Description of the task - Quote the lines below exactly, from the one that holds "February 2025 (731, 689)" through the final line of the records, and only those.

[Screenshot grounding data]
* * *

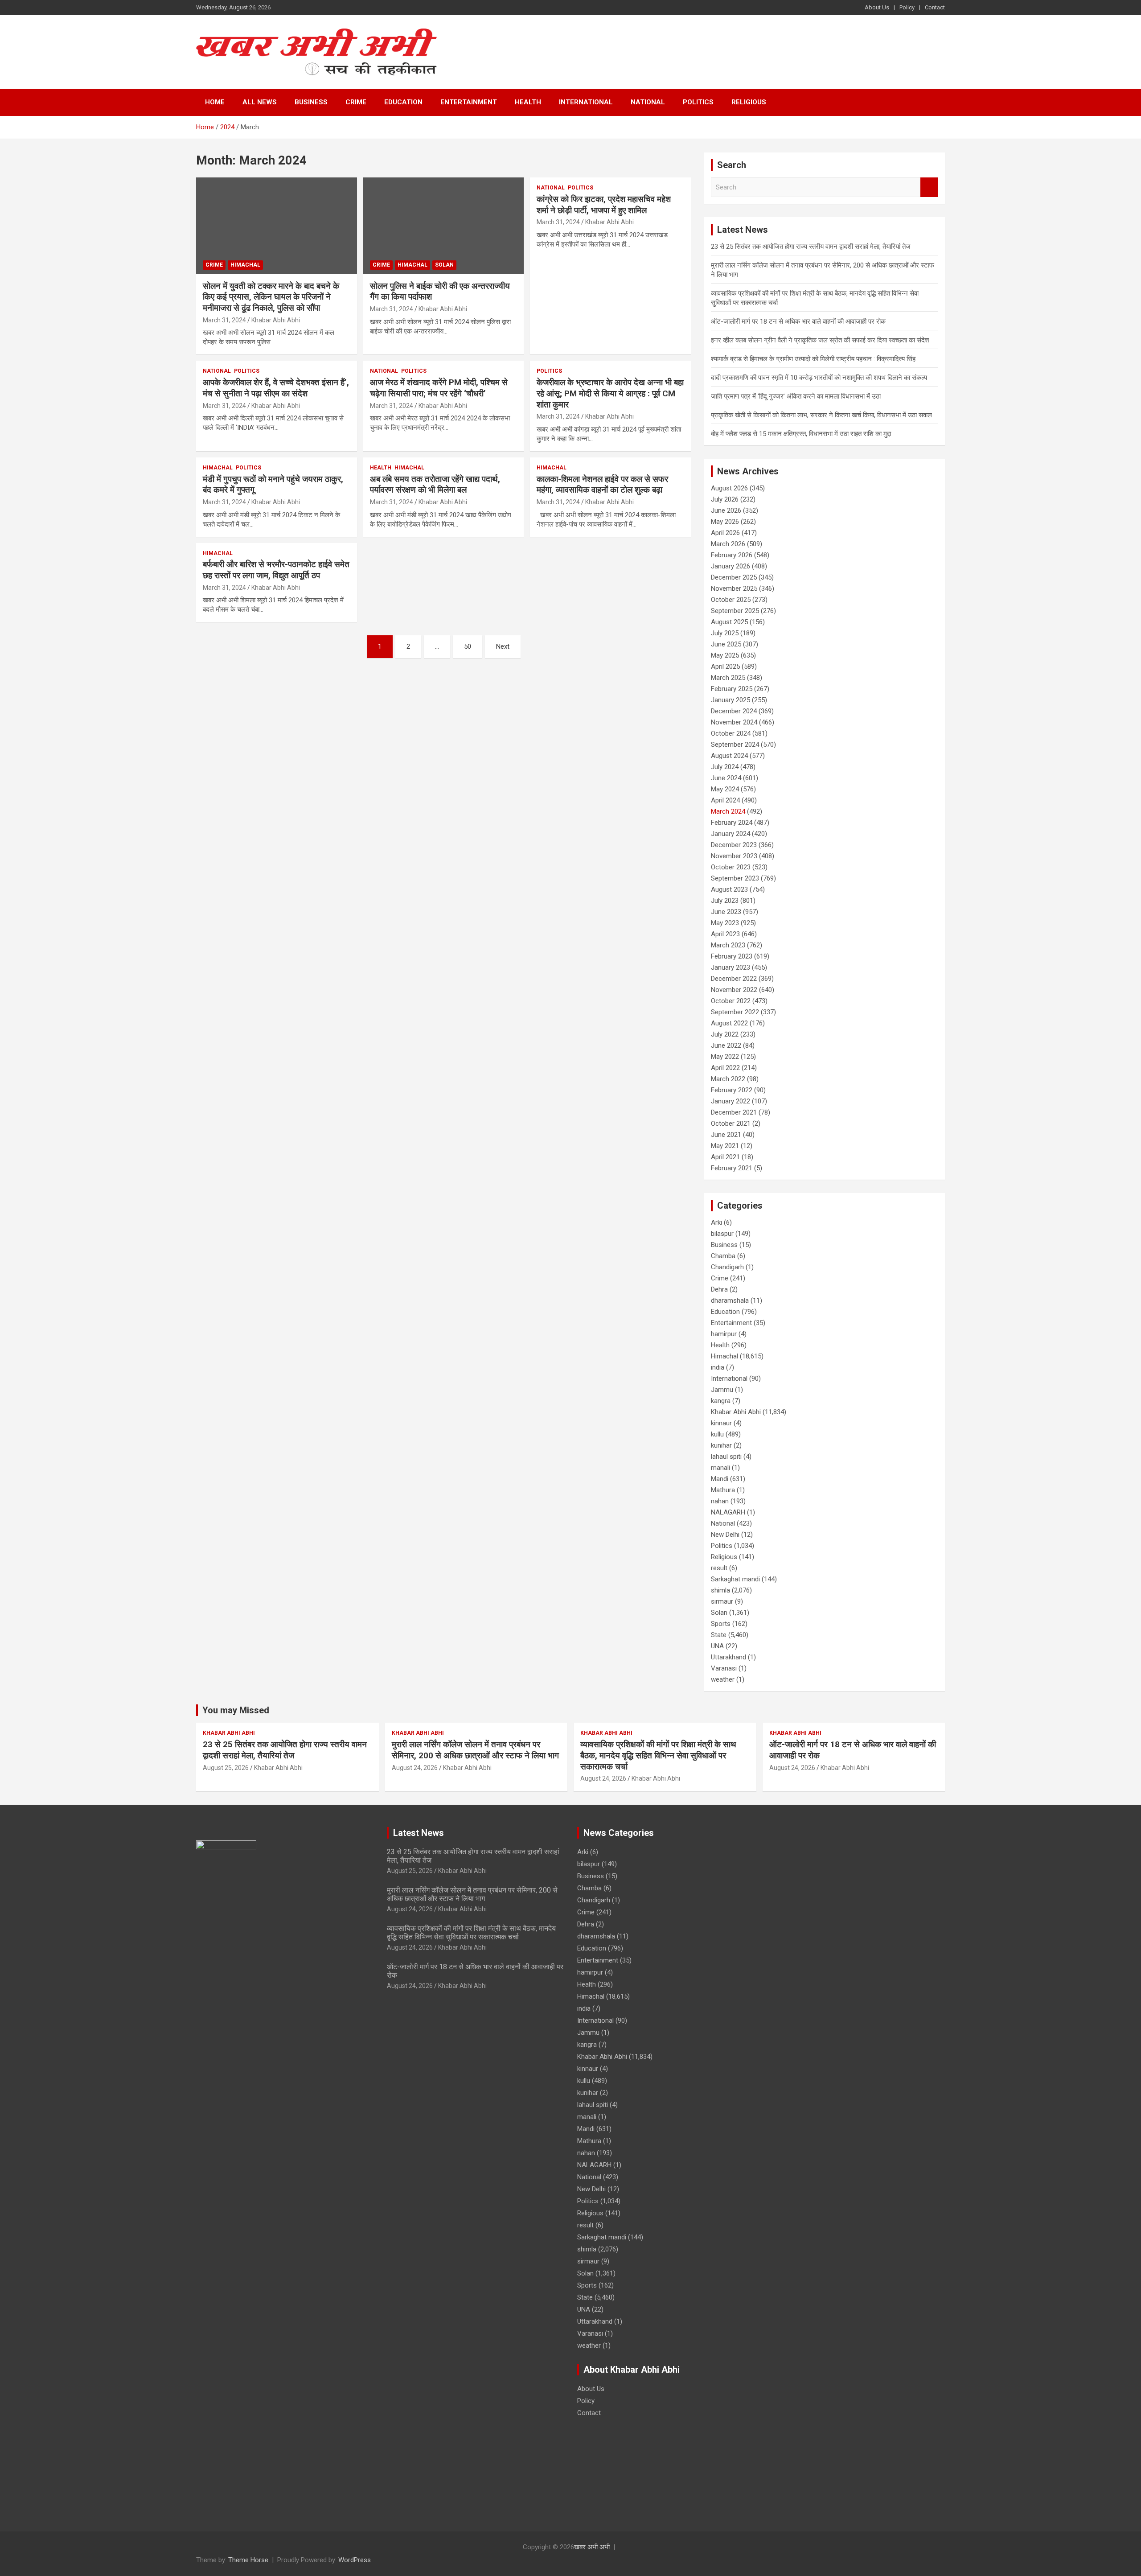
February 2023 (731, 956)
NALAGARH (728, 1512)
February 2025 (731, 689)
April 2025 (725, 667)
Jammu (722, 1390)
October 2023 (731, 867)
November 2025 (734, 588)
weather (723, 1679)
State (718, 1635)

* * *

Task solution -
February 2025 (731, 689)
April 2025 (725, 667)
Jammu (722, 1390)
October 2023 (731, 867)
November 2025 (734, 588)
weather (723, 1679)
State (718, 1635)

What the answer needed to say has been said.